Exercise details →
Transcribe exactly, and only, the lines from the one with "Bookmark Paco Nassa's tweet" through the end of the records below, including both of those lines. Skip all pictures.

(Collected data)
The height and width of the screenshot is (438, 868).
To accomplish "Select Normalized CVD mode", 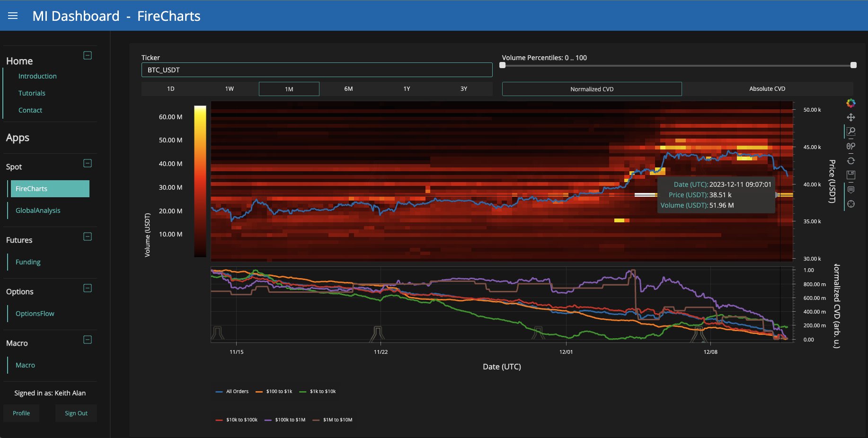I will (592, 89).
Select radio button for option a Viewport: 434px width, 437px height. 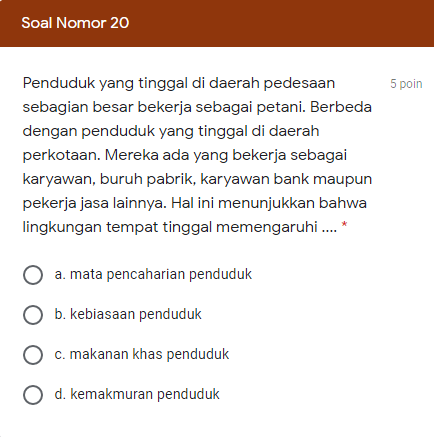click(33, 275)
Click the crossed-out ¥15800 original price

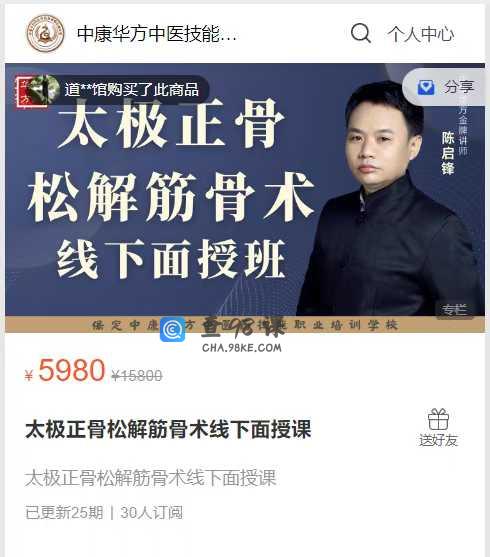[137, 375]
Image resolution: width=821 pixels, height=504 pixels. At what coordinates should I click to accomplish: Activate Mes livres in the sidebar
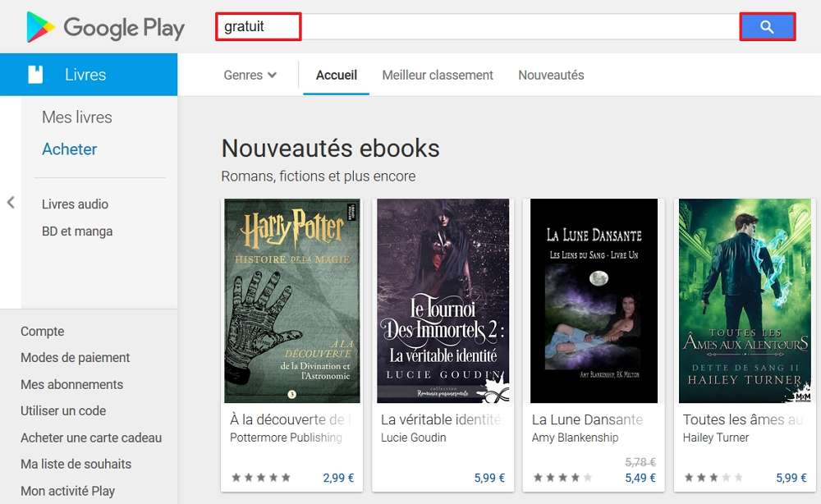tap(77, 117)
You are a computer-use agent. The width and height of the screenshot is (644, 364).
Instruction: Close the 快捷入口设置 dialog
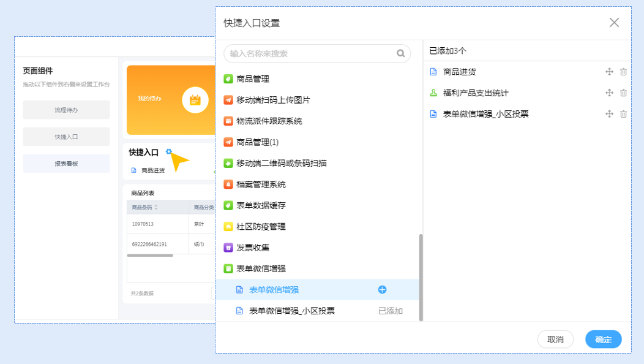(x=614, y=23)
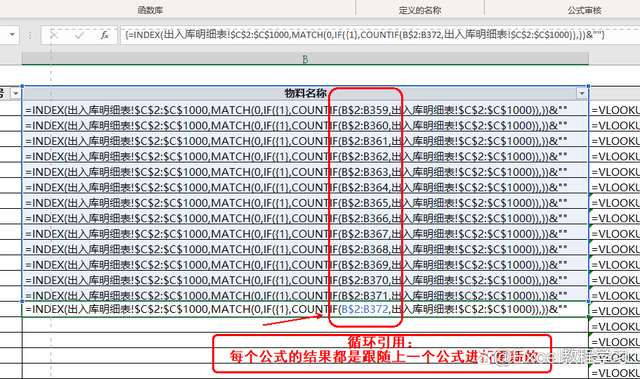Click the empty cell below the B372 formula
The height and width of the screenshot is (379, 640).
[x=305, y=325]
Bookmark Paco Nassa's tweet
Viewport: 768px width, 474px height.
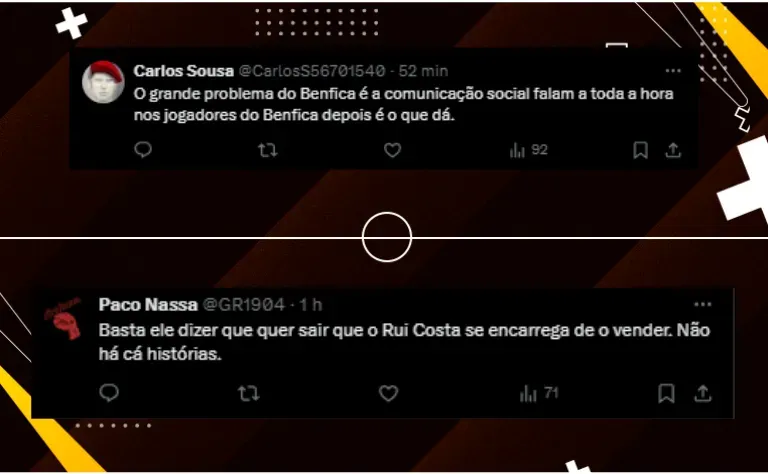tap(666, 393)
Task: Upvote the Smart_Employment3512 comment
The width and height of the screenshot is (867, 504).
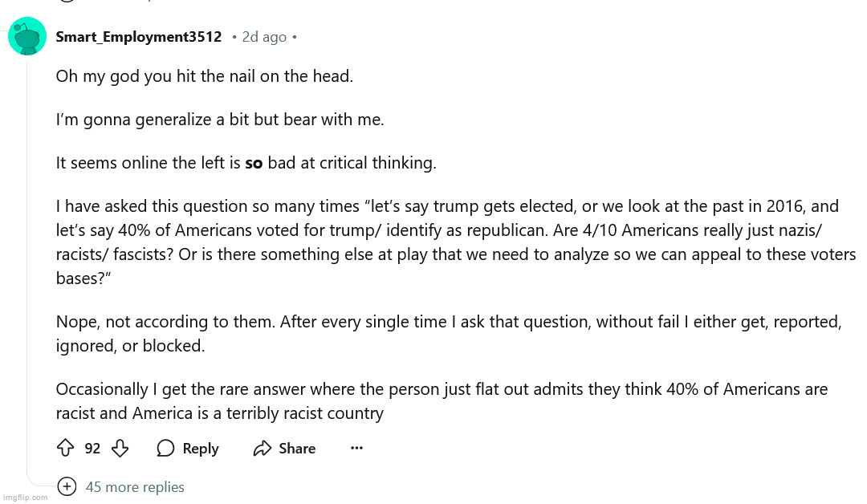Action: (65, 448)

Response to this exercise →
Bookmark Paco Nassa's tweet
Viewport: 768px width, 474px height.
tap(666, 393)
Task: Upvote the Smart_Employment3512 comment
The width and height of the screenshot is (867, 504).
Action: (65, 448)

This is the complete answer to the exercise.